▶ [Activity] Would you write out, word for word, each line of the records below from the top through the one holding "Customer Support (594, 639)"?

▶ [Task input]
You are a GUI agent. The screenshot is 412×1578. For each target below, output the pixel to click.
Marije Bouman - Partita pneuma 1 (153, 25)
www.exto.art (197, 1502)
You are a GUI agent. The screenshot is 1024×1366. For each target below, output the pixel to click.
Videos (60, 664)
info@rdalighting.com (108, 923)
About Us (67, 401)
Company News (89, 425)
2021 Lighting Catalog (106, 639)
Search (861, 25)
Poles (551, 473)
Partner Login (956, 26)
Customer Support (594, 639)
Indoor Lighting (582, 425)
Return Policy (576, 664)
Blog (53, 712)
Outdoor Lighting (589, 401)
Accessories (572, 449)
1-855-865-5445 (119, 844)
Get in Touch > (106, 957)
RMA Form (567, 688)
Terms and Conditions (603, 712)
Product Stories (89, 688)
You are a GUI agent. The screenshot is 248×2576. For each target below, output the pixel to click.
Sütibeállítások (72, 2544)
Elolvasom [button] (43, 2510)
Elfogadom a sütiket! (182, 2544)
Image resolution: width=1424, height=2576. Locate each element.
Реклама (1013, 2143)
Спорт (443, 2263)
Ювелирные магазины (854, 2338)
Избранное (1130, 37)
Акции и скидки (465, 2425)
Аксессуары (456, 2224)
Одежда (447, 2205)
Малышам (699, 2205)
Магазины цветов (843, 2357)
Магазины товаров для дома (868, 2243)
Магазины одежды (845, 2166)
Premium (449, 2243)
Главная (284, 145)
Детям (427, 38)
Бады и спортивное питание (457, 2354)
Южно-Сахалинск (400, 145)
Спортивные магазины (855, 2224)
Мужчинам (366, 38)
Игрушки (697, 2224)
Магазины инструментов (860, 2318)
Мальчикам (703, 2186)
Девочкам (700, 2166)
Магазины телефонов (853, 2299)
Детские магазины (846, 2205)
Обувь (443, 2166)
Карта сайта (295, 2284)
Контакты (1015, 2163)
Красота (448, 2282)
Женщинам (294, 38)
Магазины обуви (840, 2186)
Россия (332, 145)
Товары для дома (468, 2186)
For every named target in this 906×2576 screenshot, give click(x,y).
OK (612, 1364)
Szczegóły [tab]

▶ [Answer to this task]
You are a GUI agent. The screenshot is 412×1578. For each target below, output the pixel to click.
Marije Bouman - Partita pneuma 1 (153, 25)
www.exto.art (197, 1502)
You are a GUI agent. The screenshot is 1024×1366. For each target below, output the pixel to click.
Videos (60, 664)
info@rdalighting.com (108, 923)
About Us (67, 401)
Company News (89, 425)
2021 Lighting Catalog (106, 639)
Search (861, 25)
Poles (551, 473)
Partner Login (956, 26)
Customer Support (594, 639)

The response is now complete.